Affairs of Honor: Political Culture of the Founding Generation
Joanne B. Freeman’s book, Affairs of Honor: National Politics in the New Republic (2002), is straightforward and compelling. In it, she argues that the political culture of the United States’ first generation of congressmen under the constitution of 1788 was based on a strong sense of personal honor, governed by “a grammar of political combat.” Because there were no formal political parties, representatives had to try to best represent their constituents in an unfamiliar environment, while working with people from diverse regions whose loyalties or support could never be fully known or assured.
Joanne B. Freeman is a professor of History specializing in the politics and political culture of the revolutionary and early national periods of American History at Yale University. She earned her Ph.D. at the University of Virginia. Affairs of Honor won the Best Book award from the Society of Historians of the Early American Republic.

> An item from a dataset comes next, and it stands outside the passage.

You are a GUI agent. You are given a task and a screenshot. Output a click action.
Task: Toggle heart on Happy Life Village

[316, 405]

Freeman uses many primary sources to flesh out her argument, including the diary of William Maclay, a member of Pennsylvania’s first two-member delegation to the U.S. Senate. Maclay’s diary was a convincing way to illustrate his contemporary political culture because he seemed to be an observer more than a participant, and was therefore in a good position to critique it. Maclay was not without his biases, however. He was an outsider who was critical of the non-republican nature of congress, and that certainly led him to highlight certain aspects of the political culture that played into his own viewpoint.

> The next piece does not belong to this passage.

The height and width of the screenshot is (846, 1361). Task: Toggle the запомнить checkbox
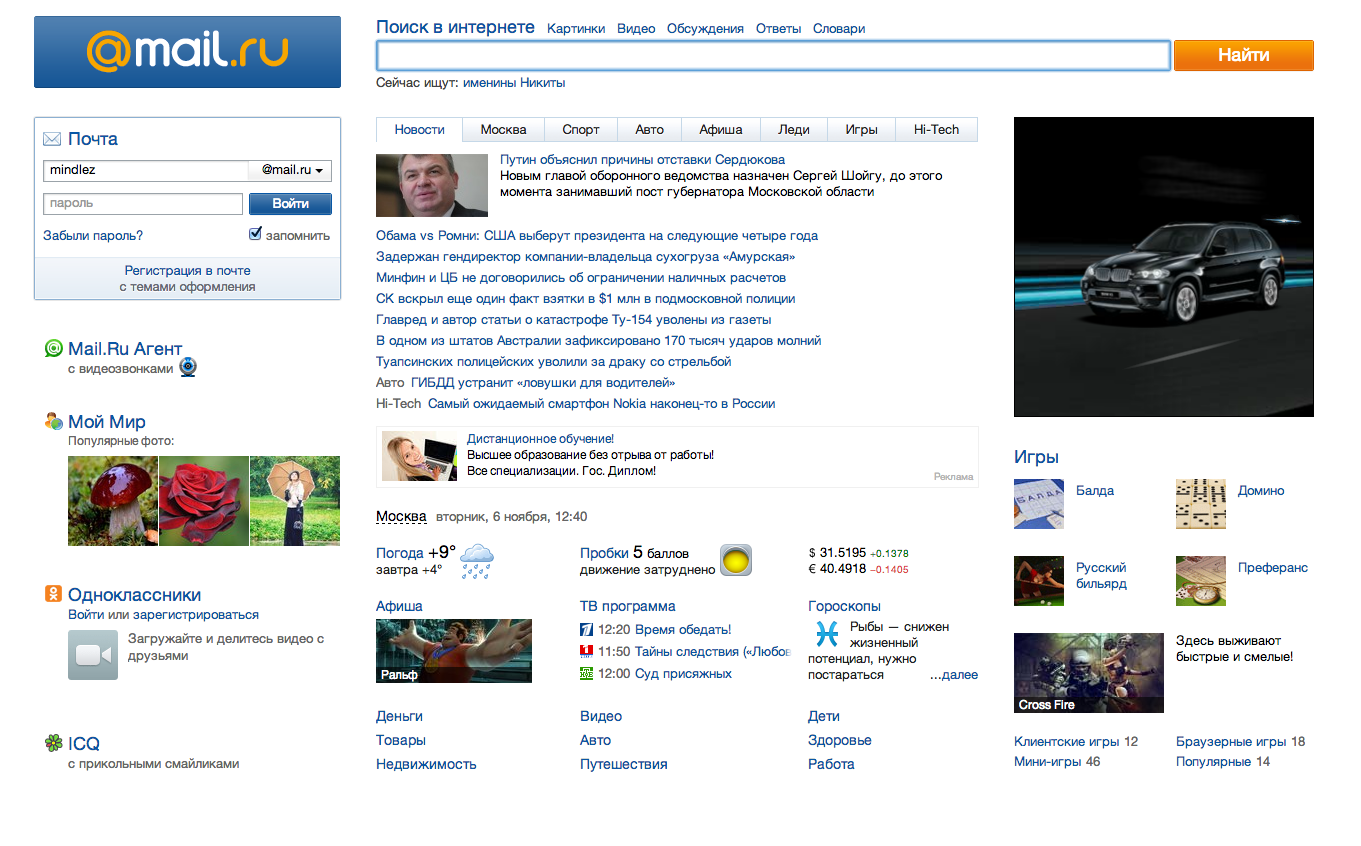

Using other documents, such as the papers and notes of Thomas Jefferson, Freeman convincingly shows how political disputes and positions were frequently interpreted as personal slights and insults. Politics was played out in alliances and anonymous newspaper essays and pamphlets where gossip became crucial for determining political allies. Failing to return a personal visit was interpreted as a slight against the visitor’s political ideas.
In that environment, Freeman argued, the election of 1800 became an honor dispute between Republicans Aaron Burr and Thomas Jefferson. The men involved were preoccupied with the outcome of that election for decades after, each convinced they had been personally insulted by the decision, especially the loser, Aaron Burr, who was eager to save his reputation.
The importance of honor in politics collapsed, according to Freeman, because “men could rally under the banner of a party name rather than the reputation of a political chief.” It was the establishment of formal political parties that finally laid to rest the honor system. A reasonable conclusion, but it fails to take into account how the idea of personal honor in politics was carried on into the later nineteenth century, even though the formal duel had gone out of fashion. Freeman makes her case well, however, and opened up the possibility of examining the idea of honor in national political culture throughout American history.